▸ Work to be completed
Begin with the line that has "Open the account menu chevron". Give it and every line after it again, exactly, through the end of the entries below.

[Stored items from a collection]
%%
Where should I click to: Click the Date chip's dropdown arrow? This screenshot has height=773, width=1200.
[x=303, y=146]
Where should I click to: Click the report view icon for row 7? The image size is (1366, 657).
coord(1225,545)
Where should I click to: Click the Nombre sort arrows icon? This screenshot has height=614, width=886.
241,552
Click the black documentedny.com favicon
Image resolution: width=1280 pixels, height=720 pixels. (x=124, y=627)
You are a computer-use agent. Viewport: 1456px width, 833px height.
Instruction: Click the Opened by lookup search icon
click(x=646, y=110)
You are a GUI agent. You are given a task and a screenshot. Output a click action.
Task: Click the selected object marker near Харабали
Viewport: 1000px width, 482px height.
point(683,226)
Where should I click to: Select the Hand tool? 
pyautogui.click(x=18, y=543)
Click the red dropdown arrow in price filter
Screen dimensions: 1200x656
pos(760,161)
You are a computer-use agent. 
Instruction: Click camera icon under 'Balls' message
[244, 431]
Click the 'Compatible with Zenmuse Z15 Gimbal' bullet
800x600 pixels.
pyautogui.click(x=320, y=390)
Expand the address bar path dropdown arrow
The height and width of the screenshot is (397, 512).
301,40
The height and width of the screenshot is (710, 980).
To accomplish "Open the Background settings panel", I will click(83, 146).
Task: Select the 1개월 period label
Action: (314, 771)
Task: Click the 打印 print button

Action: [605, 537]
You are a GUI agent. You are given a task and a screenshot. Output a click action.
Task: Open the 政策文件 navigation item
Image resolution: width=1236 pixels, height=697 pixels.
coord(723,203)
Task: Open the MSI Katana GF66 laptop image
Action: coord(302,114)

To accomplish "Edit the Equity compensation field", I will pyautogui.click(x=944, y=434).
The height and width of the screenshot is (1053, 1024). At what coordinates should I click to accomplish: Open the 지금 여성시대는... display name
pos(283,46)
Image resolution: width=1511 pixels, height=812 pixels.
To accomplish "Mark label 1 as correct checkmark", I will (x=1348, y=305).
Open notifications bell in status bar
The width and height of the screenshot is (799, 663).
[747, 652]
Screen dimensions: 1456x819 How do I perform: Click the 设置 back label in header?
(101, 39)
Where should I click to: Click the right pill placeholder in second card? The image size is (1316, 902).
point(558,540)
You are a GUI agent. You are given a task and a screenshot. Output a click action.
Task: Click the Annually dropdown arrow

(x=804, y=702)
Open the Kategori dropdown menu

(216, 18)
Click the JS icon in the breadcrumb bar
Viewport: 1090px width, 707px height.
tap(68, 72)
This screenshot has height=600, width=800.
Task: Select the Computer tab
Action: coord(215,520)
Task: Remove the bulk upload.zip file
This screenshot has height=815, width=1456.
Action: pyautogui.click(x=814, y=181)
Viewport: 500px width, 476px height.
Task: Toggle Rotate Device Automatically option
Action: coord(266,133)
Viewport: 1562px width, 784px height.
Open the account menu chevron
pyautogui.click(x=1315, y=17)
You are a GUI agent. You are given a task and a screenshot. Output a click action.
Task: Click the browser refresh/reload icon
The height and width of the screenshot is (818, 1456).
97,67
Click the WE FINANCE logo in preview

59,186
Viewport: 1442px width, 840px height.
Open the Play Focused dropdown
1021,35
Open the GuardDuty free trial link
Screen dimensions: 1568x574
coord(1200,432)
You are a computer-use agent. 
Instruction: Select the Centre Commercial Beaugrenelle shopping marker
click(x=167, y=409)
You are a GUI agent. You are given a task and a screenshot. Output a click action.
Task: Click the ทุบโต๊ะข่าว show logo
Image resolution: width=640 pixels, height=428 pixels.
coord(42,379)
%%
▸ Answer space
Open the account menu chevron
pyautogui.click(x=1315, y=17)
You are a GUI agent. You are given a task and a screenshot. Output a click action.
Task: Click the browser refresh/reload icon
The height and width of the screenshot is (818, 1456).
97,67
Click the WE FINANCE logo in preview

59,186
Viewport: 1442px width, 840px height.
Open the Play Focused dropdown
1021,35
Open the GuardDuty free trial link
Screen dimensions: 1568x574
coord(1200,432)
You are a computer-use agent. 
Instruction: Select the Centre Commercial Beaugrenelle shopping marker
click(x=167, y=409)
You are a GUI agent. You are given a task and a screenshot. Output a click action.
Task: Click the ทุบโต๊ะข่าว show logo
Image resolution: width=640 pixels, height=428 pixels.
coord(42,379)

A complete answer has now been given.